§ **PASSAGE PROVIDED**
There are challenges to resolve however and this approach can quickly increase in complexity.

The first challenge is references. Any referenced data would need to be resolved either prior to this objects creation or at the point a reference is found. I opted to do this at runtime in openapi3_parser and used a Context class as a means to bridge an object and it’s underlying data source. This Context object can be then be used to resolve references when they are encountered.

Another challenge is whether items are existant or valid. Since the data from an OpenAPI file is just sourced from YAML or JSON there are no guarantees that you will have data available at any point and whether it’ll be of the type you anticipate. My approach was to use a layer of validation that checked the input type. I felt this offered the ability to error early when an object had invalid data rather than a user receiving a cryptic Ruby NoMethodError, this also meant the documentation for return types could be accurate and reliable.

Dealing with these complexities led me to switch to a different system to the simple example above for builing objects. Rather than have a single class per object that had both usage and building responsibilities I switched to a system where there are factory classes to build each OpenAPI object. This offered large gains in simplicity where the classes for working with an individual object are mostly trivial in complexity, however it presented the disadvantage that for every OpenAPI object there are two classes to consider.

As there are many (~30) different types of OpenAPI objects I took advantage of the metaprogramming technique in Ruby to set up a DSL that could be used to define the fields and their respective types concisely.

Working with references

The most complicated part of writing an OpenAPI parser is working with references, particularly supporting those in different files.

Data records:
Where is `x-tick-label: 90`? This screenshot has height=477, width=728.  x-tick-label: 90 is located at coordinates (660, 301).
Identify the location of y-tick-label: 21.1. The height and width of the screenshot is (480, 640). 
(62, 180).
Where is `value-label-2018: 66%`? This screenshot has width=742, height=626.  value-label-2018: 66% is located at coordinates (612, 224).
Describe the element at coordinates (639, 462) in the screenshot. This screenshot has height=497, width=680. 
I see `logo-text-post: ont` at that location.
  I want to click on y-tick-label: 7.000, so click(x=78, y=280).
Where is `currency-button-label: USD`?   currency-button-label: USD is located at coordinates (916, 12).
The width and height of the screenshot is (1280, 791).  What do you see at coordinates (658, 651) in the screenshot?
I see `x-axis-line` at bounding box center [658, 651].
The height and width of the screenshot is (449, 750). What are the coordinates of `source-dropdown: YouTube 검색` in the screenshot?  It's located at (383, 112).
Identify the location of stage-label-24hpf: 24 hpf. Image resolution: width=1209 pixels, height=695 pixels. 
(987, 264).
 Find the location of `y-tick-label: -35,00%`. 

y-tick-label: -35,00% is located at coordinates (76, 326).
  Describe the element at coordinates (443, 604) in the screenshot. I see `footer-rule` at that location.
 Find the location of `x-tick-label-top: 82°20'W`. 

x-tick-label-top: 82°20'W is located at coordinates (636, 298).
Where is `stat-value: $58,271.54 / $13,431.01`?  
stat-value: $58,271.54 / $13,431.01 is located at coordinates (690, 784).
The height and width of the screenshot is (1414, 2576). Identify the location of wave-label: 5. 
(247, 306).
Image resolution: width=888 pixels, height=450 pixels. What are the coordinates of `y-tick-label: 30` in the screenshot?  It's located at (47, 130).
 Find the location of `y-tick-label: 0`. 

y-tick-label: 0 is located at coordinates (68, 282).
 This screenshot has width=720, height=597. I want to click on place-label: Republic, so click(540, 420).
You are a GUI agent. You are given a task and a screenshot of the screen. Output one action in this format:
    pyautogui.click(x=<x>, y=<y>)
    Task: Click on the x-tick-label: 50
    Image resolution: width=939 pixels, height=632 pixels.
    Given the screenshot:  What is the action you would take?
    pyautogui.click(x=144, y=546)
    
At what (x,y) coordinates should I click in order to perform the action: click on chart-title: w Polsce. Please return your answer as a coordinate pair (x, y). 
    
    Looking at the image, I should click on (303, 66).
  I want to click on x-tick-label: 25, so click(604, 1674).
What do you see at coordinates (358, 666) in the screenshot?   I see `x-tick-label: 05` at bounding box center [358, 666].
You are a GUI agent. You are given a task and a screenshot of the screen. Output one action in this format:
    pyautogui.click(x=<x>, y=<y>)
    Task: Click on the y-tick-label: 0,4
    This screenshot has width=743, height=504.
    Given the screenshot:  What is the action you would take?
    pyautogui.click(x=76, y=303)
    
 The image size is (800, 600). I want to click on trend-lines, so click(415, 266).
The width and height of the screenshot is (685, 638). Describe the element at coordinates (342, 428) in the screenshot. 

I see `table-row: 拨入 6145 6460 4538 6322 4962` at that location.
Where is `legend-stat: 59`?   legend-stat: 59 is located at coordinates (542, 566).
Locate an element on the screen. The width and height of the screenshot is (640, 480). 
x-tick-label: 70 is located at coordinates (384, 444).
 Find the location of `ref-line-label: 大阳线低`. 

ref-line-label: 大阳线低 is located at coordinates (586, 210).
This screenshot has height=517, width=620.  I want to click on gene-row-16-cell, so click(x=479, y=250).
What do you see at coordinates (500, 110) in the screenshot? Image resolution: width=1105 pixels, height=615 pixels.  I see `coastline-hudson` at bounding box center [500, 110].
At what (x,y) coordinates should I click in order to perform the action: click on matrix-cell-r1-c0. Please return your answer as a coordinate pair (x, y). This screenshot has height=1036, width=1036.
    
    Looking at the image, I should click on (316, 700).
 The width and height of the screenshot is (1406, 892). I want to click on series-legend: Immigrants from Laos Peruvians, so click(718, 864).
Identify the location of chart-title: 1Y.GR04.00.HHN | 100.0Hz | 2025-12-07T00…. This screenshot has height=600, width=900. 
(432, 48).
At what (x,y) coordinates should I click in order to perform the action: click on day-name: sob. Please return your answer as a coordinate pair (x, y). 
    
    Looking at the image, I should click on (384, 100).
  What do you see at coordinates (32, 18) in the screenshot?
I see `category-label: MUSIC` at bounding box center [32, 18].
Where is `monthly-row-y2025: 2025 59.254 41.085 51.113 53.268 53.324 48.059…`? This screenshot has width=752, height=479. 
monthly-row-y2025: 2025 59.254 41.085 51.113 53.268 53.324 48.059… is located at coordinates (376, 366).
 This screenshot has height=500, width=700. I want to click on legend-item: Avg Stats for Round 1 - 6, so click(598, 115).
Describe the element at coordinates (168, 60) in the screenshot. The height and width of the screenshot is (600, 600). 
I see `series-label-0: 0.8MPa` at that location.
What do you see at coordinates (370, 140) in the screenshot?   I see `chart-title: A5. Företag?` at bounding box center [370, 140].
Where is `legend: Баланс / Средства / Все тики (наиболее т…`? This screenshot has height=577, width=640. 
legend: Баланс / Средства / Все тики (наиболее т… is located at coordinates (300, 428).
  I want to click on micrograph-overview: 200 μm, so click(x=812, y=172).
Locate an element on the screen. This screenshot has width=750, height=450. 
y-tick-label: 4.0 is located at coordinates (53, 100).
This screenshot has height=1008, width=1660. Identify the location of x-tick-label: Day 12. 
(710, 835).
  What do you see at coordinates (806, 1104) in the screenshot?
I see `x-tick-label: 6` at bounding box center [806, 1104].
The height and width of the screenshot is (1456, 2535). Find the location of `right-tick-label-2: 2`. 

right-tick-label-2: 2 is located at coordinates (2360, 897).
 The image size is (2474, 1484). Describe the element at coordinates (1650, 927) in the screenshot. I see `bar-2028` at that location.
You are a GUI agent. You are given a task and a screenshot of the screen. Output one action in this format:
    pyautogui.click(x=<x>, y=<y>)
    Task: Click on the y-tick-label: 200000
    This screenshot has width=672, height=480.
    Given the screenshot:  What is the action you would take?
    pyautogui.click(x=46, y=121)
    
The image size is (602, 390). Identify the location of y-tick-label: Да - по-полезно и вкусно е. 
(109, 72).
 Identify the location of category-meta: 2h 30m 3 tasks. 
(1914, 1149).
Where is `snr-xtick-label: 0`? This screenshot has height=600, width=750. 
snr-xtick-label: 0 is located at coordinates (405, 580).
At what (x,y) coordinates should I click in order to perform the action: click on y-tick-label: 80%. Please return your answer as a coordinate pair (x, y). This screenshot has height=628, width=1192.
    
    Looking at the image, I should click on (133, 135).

§ **PROBLEM 1**
Render this sentence from the passage on building an OpenAPI parser into Spanish: "The most complicated part of writing an OpenAPI parser is working with references, particularly supporting those in different files."
§ **PROBLEM 2**
Rewrite the passage on building an OpenAPI parser starting with "As there are" and going on through "respective types concisely.", putting "succinctly" in place of "concisely".

§ **TASK RESPONSE 1**
La parte más complicada de escribir un analizador de OpenAPI es trabajar con referencias, en particular dar soporte a las que se encuentran en archivos diferentes.

§ **TASK RESPONSE 2**
As there are many (~30) different types of OpenAPI objects I took advantage of the metaprogramming technique in Ruby to set up a DSL that could be used to define the fields and their respective types succinctly.